■ **What you will do**
Write out every statement typed at the mysql> prompt in the bug report below, in the order it appears, repeating any statement that is entered more than once.

■ **Passage**

--- START ---

Bug #2390 UCS2 columns have filler bytes after hex-value input
Submitted: 14 Jan 2004 10:18 Modified: 21 Jan 2004 3:38
Reporter: Peter Gulutzan Email Updates:
Status: Closed Impact on me:
None 
Category:MySQL Server Severity:S3 (Non-critical)
Version:4.1.2-alpha-debug OS:Linux (SuSE 8.2)
Assigned to: Alexander Barkov CPU Architecture:Any

[14 Jan 2004 10:18] Peter Gulutzan
Description:
MySQL 4.1.2 supports UCS-2 characters, and supports hexadecimal 
string literals with X'....', but there's an apparent problem mixing them 
when one uses one-byte hexadecimal literals.  
 
mysql> create table t4 (s1 char(1) character set ucs2); 
Query OK, 0 rows affected (0.28 sec) 
 
mysql> insert into t4 values (x'6F'); 
Query OK, 1 row affected (0.01 sec) 
 
mysql> select hex(s1) from t4; 
+---------+ 
| hex(s1) | 
+---------+ 
| 6F20    | 
+---------+ 
1 row in set (0.00 sec) 
 
All right, x'6F' is ambiguous, it's reasonable to 
decide that it's only one byte and not x'006F' 
(even though the MySQL Reference Manual says 
"each PAIR of hex digits is converted to a character"). 
 
But why add x'20'? It's no good replying that x'20' 
is a space, it  is not a space if it's the 
low part of a 16-bit character. 
 
Also, if I add an introducer, I get a different filler: 
 
mysql> delete from t4; 
Query OK, 3 rows affected (0.00 sec) 
 
mysql> insert into t4 values (_ucs2 x'6f'); 
Query OK, 1 row affected (0.00 sec) 
 
mysql> select hex(s1) from t4; 
+---------+ 
| hex(s1) | 
+---------+ 
| 6F6F    | 
+---------+ 
1 row in set (0.00 sec)

--- END ---

■ **Data segment**
--- START ---

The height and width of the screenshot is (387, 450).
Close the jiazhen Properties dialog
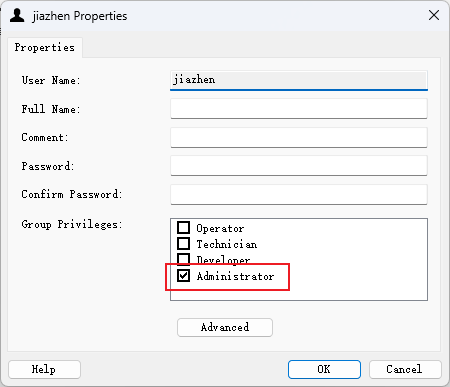(x=434, y=15)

--- END ---

■ **Answer to the exercise**
1. create table t4 (s1 char(1) character set ucs2);
2. insert into t4 values (x'6F');
3. select hex(s1) from t4;
4. delete from t4;
5. insert into t4 values (_ucs2 x'6f');
6. select hex(s1) from t4;